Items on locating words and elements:
-- -- --

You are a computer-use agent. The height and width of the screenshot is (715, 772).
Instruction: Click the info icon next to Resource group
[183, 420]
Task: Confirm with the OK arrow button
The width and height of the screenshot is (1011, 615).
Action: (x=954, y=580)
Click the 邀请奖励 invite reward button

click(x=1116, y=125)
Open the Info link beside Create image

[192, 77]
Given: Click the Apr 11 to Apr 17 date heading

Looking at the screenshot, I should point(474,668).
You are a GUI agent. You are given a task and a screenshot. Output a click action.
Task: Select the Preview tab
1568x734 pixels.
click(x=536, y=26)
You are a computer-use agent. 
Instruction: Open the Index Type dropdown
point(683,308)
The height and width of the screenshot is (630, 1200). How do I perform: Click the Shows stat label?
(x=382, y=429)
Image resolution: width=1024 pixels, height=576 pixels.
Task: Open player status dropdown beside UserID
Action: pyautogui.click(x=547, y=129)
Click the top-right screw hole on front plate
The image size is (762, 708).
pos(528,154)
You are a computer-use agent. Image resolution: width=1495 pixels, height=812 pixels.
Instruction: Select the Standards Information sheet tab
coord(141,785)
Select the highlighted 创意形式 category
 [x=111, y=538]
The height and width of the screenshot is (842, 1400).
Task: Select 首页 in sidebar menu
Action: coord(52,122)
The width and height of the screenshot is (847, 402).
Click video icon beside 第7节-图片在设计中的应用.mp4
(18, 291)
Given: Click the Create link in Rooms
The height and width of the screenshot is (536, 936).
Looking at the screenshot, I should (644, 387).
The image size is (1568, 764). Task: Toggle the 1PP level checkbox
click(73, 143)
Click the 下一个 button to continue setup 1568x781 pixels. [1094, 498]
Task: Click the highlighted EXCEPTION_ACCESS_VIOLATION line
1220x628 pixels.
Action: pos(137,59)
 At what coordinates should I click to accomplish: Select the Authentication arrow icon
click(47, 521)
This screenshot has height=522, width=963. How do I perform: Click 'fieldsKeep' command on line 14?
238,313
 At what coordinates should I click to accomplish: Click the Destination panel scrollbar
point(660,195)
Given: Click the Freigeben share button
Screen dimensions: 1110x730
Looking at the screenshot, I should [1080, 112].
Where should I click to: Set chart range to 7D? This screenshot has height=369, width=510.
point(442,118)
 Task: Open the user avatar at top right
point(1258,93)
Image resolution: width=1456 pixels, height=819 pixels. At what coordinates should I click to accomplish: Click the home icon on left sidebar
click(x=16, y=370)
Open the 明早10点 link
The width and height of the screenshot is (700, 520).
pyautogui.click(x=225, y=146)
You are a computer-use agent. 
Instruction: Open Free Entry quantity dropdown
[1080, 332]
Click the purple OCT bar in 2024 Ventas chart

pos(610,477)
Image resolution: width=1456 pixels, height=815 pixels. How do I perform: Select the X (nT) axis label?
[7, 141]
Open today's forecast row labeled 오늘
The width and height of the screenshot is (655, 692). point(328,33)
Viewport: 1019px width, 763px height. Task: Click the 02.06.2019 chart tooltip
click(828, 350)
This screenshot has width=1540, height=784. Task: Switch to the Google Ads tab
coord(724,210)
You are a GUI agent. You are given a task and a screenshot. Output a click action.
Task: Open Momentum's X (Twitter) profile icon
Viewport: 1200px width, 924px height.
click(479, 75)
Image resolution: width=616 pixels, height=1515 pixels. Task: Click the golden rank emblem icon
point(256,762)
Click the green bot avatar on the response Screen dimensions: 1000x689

-- -- --

■ **DIRECTIVE**
Update everything from the line containing "Given: Click the Freigeben share button" down to the line containing "point(1258,93)" by replacing "user avatar" with "profile picture", and give those lines again with nothing else changed.

■ **COMPLETED TASK**
Given: Click the Freigeben share button
Screen dimensions: 1110x730
Looking at the screenshot, I should [1080, 112].
Where should I click to: Set chart range to 7D? This screenshot has height=369, width=510.
point(442,118)
 Task: Open the profile picture at top right
point(1258,93)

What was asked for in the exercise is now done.